The stewards handed Lewis a 10-second time penalty.   

As is always the case in these matters, there will be a wide range of opinions on the rights and wrongs. What is clear is that we were robbed of a thrilling battle and nobody wants the championship decided on crashes and penalties, and, as in this case, there is a serious risk to either driver. 

It is something both drivers will reflect on. I hope we can avoid those incidents in the future because I think we were denied a fantastic battle yesterday. They raced each other hard for half a lap, and it was thrilling. Imagine how dramatic the Grand Prix would have been if that had been the race. 

My driver of the day – Charles Leclerc 

I agree with the fans that there was only one person who deserved Driver of the Day today – and that was Charles Leclerc. 

It was a stand-out performance from the Monegasque in a Ferrari that isn’t quite on the level to fight at the front in normal conditions.   

Once he took the lead, following Lewis and Max’s tangle, Charles managed the race beautifully. His pace on the mediums was very, very good and he didn’t let the power cutting out issue frustrate him. 
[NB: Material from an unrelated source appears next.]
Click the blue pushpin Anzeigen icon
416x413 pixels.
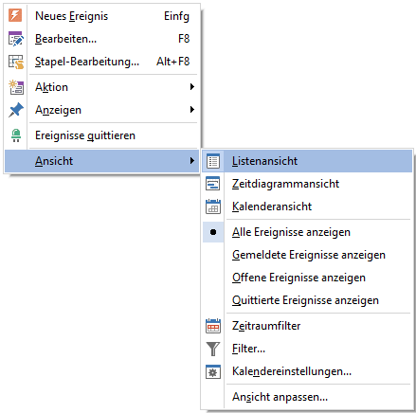16,110
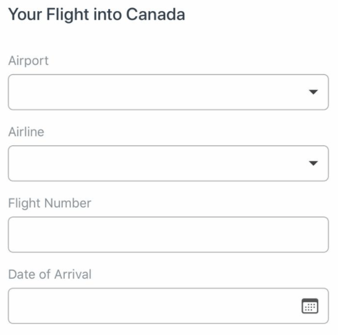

This performance reminded us how good he is, after a bit of quiet time lately. He is an exceptional driver – and I look forward to the day when Ferrari delivers a car that allows him to take the fight to the frontrunners.   

Lando continues rapid rise 

That Lando was disappointed with fourth shows how far he and his McLaren team have come of late and his performance is a nice reflection on the progress he has made. 

He was a bit out of the spotlight yesterday, and he will have been frustrated to lose third on the road to a slow pit stop, but when he’s slept on it, he will surely reflect on another job well done. 

He’s up to P3 in the drivers’ championship while another heavy points score helps keep his McLaren team ahead of Ferrari in the constructors’ championship fight. 

The first Sprint was a success 

I’m very pleased with F1’s first Sprint weekend. Our belief was that it would add to more engagement for fans across three days – and it definitely did. I don’t see how it did anything other than enhance the race weekend. 

The fact that teams had less time to practice had a significant impact on the weekend. Red Bull had a car with a bit more wing on it so were slower down the straight. Mercedes went for a lower drag setting, which gave Lewis the opportunity. 

If they were starting again, one or both might have done something different. Teams crave perfection and that’s great because it’s F1 but sometimes a bit of jeopardy is great for the fans. 

If you look at the weekend as a whole, we had different options on tyres for both the Sprint and Sunday’s Grand Prix. We had a great day overall on Friday, with an exciting qualifying that was watched by a bumper crowd. 

We’ll go away and reflect on the format in the next week or two. I’m sure there will be things we can pick up with teams and then digest the feedback. It’s a great first step in this experiment, with two more Sprints to come. I want to emphasise that we won’t make a judgment on whether it will be part of our championship in the future until we have done all three Sprints on three different tracks. 

2022 revolution edges closer 

Formula 1 unveiled a full-scale model of our revolutionary new 2022 car at Silverstone and the reaction has been very positive. 

We have to remember that this is the first time F1 and the FIA have ever put this sort of intense work into shaping the design and direction of the sport’s racing car, a programme that has 30 man years behind it. 

This is F1 and the FIA’s interpretation of the rules and now I’m interested in seeing what solutions the teams come up with for next year. 

We saw lots of occasions this weekend where cars that were close on performance struggled to race each other. 

When there is a decent performance difference between the cars, you can overtake in the current formula. But when it’s close, particularly on a close track like Silverstone, you can’t. 

We are sure the new car will enable more wheel-to-wheel racing and that is what we want for our fans.